+++ Input
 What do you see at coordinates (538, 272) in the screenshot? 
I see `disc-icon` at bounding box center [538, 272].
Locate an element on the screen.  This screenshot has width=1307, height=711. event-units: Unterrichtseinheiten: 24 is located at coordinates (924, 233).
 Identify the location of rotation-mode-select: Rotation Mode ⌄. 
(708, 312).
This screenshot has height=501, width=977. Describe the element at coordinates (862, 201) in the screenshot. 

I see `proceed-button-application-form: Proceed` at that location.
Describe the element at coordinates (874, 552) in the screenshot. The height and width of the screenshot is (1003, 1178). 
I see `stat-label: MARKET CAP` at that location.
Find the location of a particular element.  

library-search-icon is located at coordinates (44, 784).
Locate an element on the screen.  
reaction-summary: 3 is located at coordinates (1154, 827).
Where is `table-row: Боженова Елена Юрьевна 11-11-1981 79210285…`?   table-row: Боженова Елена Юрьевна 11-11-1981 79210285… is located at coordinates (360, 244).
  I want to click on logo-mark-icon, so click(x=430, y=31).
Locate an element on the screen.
++++++
◆ **Action item**
Rewrite the material above, changing every "Locate an element" to "Find an element" and leaving everything else untouched.

◆ **Exercise result**
 What do you see at coordinates (538, 272) in the screenshot? 
I see `disc-icon` at bounding box center [538, 272].
Find an element on the screen.  This screenshot has width=1307, height=711. event-units: Unterrichtseinheiten: 24 is located at coordinates (924, 233).
 Identify the location of rotation-mode-select: Rotation Mode ⌄. 
(708, 312).
This screenshot has height=501, width=977. Describe the element at coordinates (862, 201) in the screenshot. 

I see `proceed-button-application-form: Proceed` at that location.
Describe the element at coordinates (874, 552) in the screenshot. The height and width of the screenshot is (1003, 1178). 
I see `stat-label: MARKET CAP` at that location.
Find the location of a particular element.  

library-search-icon is located at coordinates (44, 784).
Find an element on the screen.  
reaction-summary: 3 is located at coordinates (1154, 827).
Where is `table-row: Боженова Елена Юрьевна 11-11-1981 79210285…`?   table-row: Боженова Елена Юрьевна 11-11-1981 79210285… is located at coordinates (360, 244).
  I want to click on logo-mark-icon, so click(x=430, y=31).
Find an element on the screen.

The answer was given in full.